The fifth seminar in the CLOSER Longitudinal Methodology Series features talks from Dick Wiggins, Professor in Quantitative Social Science at the UCL Institute of Education, and Lisa Calderwood, Principal Investigator of Next Steps (previously known as the Longitudinal Study of Young People in England) and the Senior Survey Manager at the Centre for Longitudinal Studies.

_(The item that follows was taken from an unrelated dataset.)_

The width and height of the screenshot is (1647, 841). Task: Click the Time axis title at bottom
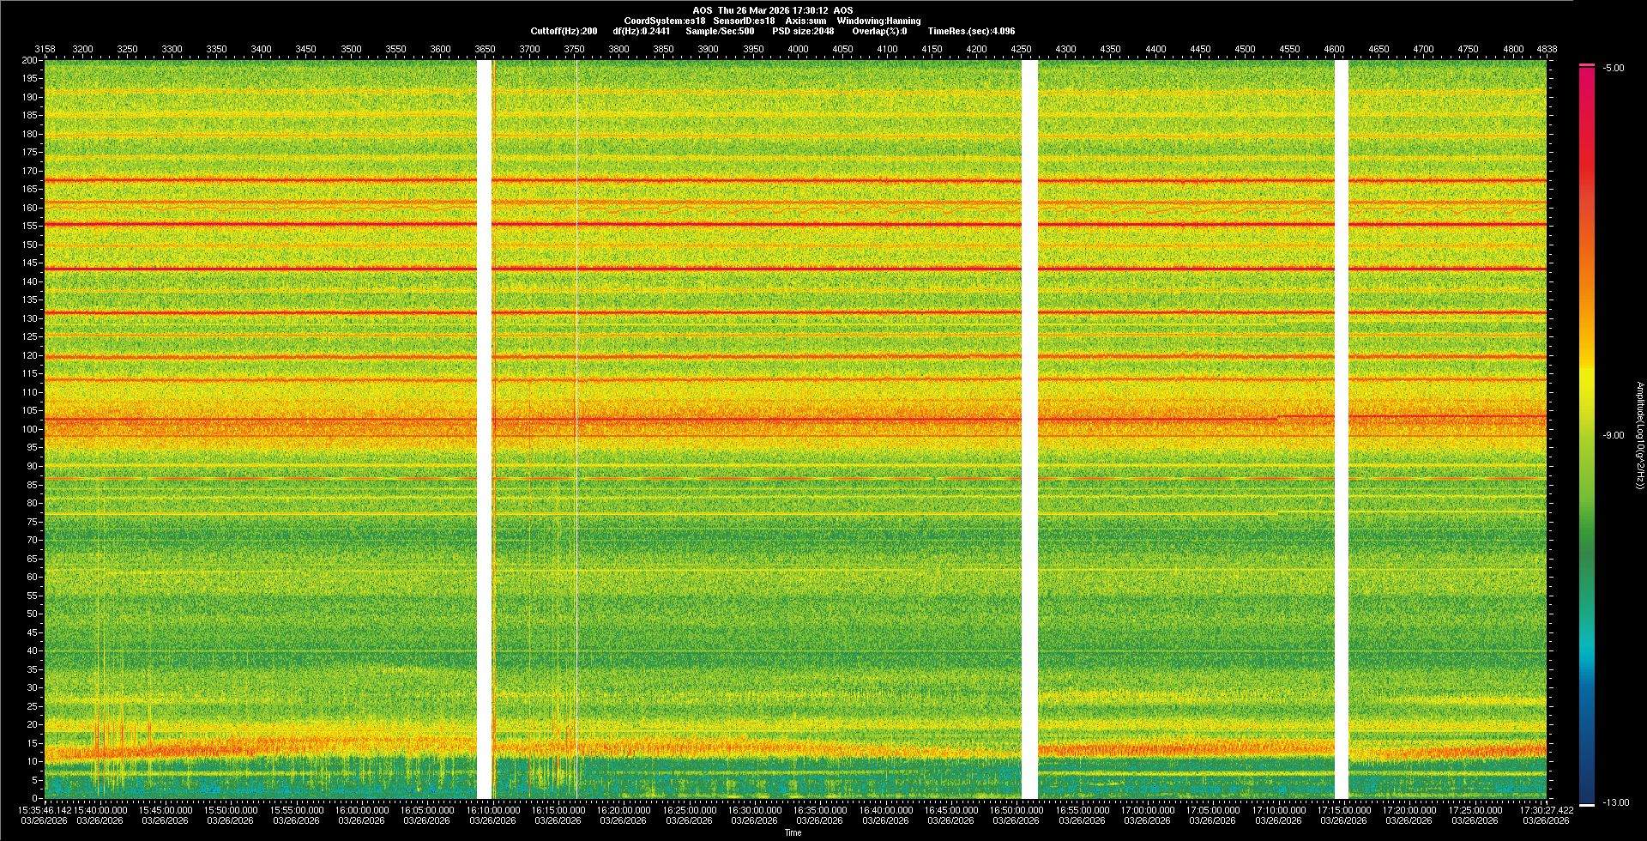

About the CLOSER Longitudinal Methodology Series
The aim of the series is to highlight methodological innovations and expertise and in turn facilitate and encourage future collaborations and new research.
Dr Lisa Calderwood
The prevention of non-response in longitudinal surveys: an overview of the literature and some ideas for future research
This presentation is about the prevention of unit non-response in longitudinal surveys through improving survey practice. I will give a brief overview of the relevant theoretical and empirical literature on non-response in longitudinal surveys covering all of the main sources of non-response i.e. location, contact and co-operation and focusing primarily on evidence from major face-to-face longitudinal surveys in the UK. Recent developments such as the use of para-data, adaptive or response designs and targeted response inducement strategies will be discussed. I will highlight some gaps in our knowledge and suggest some ideas for future research and practice.
Professor Dick Wiggins
Co-author: Tarek Mostafa
The impact of attrition and non-response in birth cohort studies: a need to incorporate missingness strategies
This paper reveals the need to incorporate strategies to handle missing data by revealing the extent of attrition in the 1970 British Birth Cohort Study (BCS70) and how it affects sample composition over time. To begin with we illustrate the construction of inverse probability weights (IPWs) to adjust for the unit non-response. Secondly, we illustrate the impact of using IPWs and multiple imputation (MI) for an artificially constructed set of patterns of missingness for a substantive research question. Our findings show that when the predictive power of the response models is weak, the efficacy of using IPWs is undermined. Further, MI is effective in reducing the bias resulting from item missingness when the magnitude of the bias is high and the imputation models are well specified.